··· Text shown ···

Meteorologists at Freie Universität study how changes in the stratosphere contribute to climate change.

Mar 18, 2013

Die obere Grenze der Stratosphäre ist ungefähr 50 Kilometer von der Erdoberfläche entfernt.

The upper limit of the stratosphere is about 50 kilometers above the Earth’s surface.
Image Credit: NASA www.nasa.gov

At least since the extreme athlete Felix Baumgartner jumped from a height of nearly 40 kilometers to the Earth, in October 2012, the entire world has known the term “stratosphere.” It is the layer of the Earth’s atmosphere at a height of between 15 and 50 kilometers above the globe, where the air is extremely thin and outer space is close at hand. Researchers in Berlin have been interested in what is going on up there since before the record-setting jump, though. The German Research Foundation (DFG) recently approved an additional 2.27 million euros for the “SHARP” research program, which deals with the topic of “Stratospheric Change and Its Role for Climate Prediction” and is being coordinated by Freie Universität Berlin. The goal is to better understand what is happening in this layer of the Earth’s atmosphere, in order to develop effective strategies for combating climate change on that basis.

···

> [Written request 1] Update the stratosphere article from "Meteorologists at Freie" to "the Earth’s surface.", changing "Freie Universität" to "FU Berlin".

··· Dataset records ···

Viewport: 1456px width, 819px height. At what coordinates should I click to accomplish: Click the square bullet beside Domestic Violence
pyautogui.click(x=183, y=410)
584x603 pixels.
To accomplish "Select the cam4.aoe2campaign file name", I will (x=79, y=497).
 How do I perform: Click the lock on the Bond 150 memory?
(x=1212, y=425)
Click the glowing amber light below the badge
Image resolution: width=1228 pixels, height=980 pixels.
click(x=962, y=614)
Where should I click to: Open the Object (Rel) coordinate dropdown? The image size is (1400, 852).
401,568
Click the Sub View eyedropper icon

···

> [Written request 2] Extract the rows of the source data from the line with "Click the glowing amber light below the badge" to the final row, copying them unchanged.

> [Worked solution 1]
Meteorologists at FU Berlin study how changes in the stratosphere contribute to climate change.

Mar 18, 2013

Die obere Grenze der Stratosphäre ist ungefähr 50 Kilometer von der Erdoberfläche entfernt.

The upper limit of the stratosphere is about 50 kilometers above the Earth’s surface.

> [Worked solution 2]
Click the glowing amber light below the badge
Image resolution: width=1228 pixels, height=980 pixels.
click(x=962, y=614)
Where should I click to: Open the Object (Rel) coordinate dropdown? The image size is (1400, 852).
401,568
Click the Sub View eyedropper icon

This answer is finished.